When you copy the records, keep every word exact and leave the pictures out.

Records for the task ▸
****

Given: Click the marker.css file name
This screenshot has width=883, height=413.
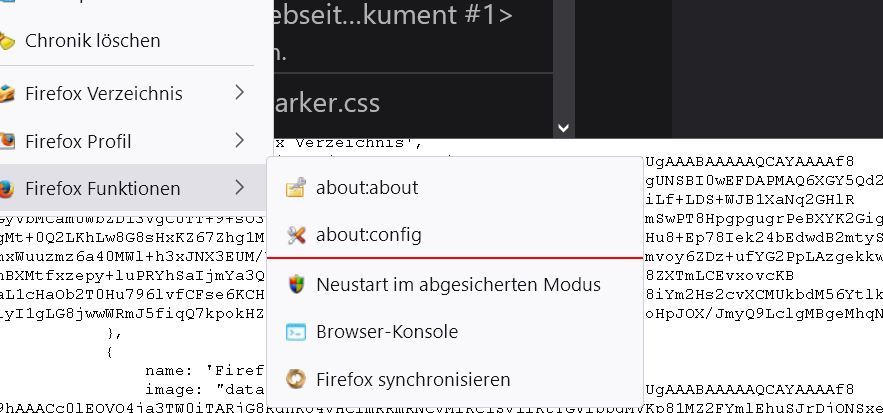Looking at the screenshot, I should 328,104.
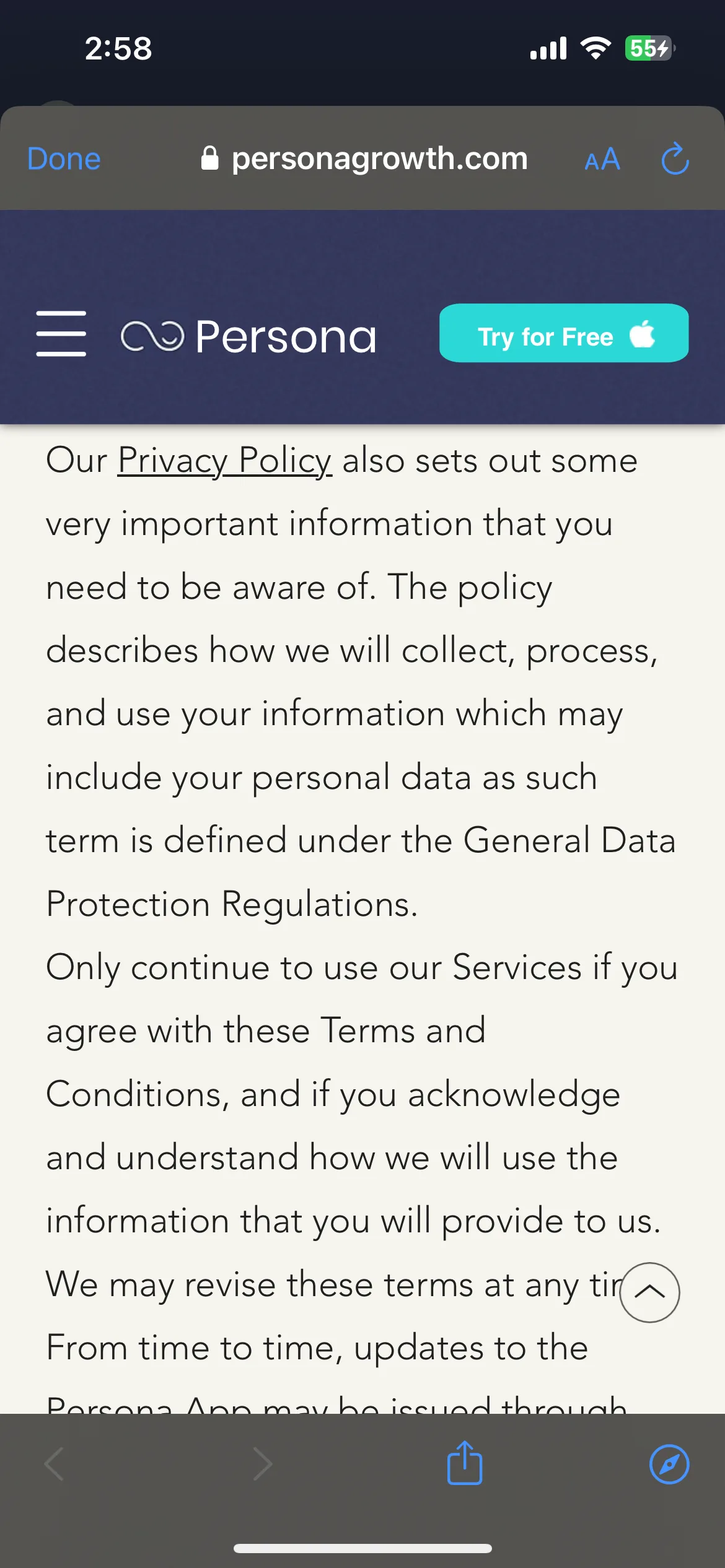725x1568 pixels.
Task: Reload the page with refresh icon
Action: tap(675, 159)
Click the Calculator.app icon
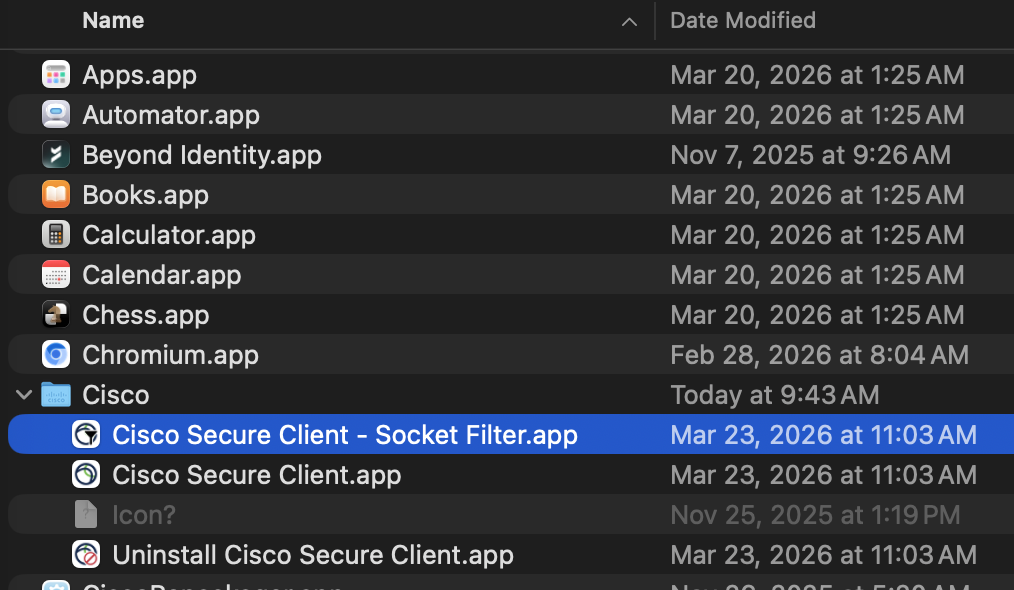 pos(56,234)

****

Output for this task ▸
Given: Click the marker.css file name
This screenshot has width=883, height=413.
Looking at the screenshot, I should 328,104.
725x1568 pixels.
Task: Reload the page with refresh icon
Action: tap(675, 159)
Click the Calculator.app icon
 pos(56,234)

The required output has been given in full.